Carbon emission trading has the potential to reduce greenhouse gases and possibly become the world’s leading derivatives product, but which exchange should be used? How do you determine the market value? “The more liquid the market, the more efficient the market, and what you’re doing here is that you have all these piecemeal markets popping up, none of which may be entirely efficient,” says Grant. “The larger the market base, probably the more efficient that’s going to be and you’ll have a more efficient transfer of wealth and more efficient market price there.”
Grant says he feels there is widespread support for doing something to curtail greenhouse gas emissions, even if there’s disagreement about which strategy to take. “I think even the companies that are going to be responsible for incurring a cost as a result are largely onboard now. I think everyone recognizes it has to happen and it’s going to happen, they just want to make sure that they all understand the rules they have to play by. It’s really made difficult by the fact you’ve got all these different jurisdictions doing something different and until you see a consensus building as to where you’re headed, it’s going to be confusing to everybody involved.”
Andersen says a happy compromise may be a combination of a carbon tax and cap-and-trade systems. “Is a carbon tax something we’re going to see going forward? It’s a hard thing to imagine,” he says. “I know George Bush has proposed and received a significant amount of criticism on carbon tax in the U.S. but my guess is you’re going to see some combination in some of the different provinces across Canada of a carbon tax and also a cap-and-trade system.
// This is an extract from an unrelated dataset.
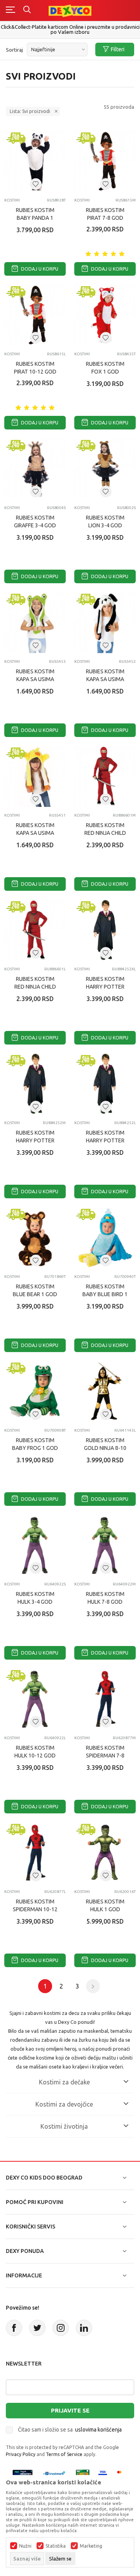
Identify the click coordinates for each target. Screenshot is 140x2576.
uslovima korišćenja (98, 2430)
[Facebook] (14, 2328)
I also believe B.C. is also proposing a cap-and-trade system for certain of its large industries.”
However, says Andersen, that still leaves the issue of piecemeal regulation of greenhouse gases across Canada. “You’re going to have different regulations across different provinces and you’re going to have a very difficult time creating a true market price because you will have an Alberta market price and possibly a B.C. or Quebec market price for different greenhouse gas credits, or on a tax basis,” he says.
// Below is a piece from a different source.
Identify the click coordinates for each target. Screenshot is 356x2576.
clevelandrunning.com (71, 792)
And, just as there are concerns over carbon tax, there are also problems inherent in implementing a cap-and-trade system, says Andersen. “How do you determine what the level of greenhouse gas emissions, or conversely credits, a facility or a type of activity generates? That’s going to vary across all sorts of industries and all sorts of facilities.
“So you have to get parties to agree on how you measure that and how often you measure that. Then there’s a significant cost component in terms of actually determining what your emissions or credits are going to be on not only an initial basis but on an ongoing basis,” he says. “What those costs are and how you get there are far from clear right now.”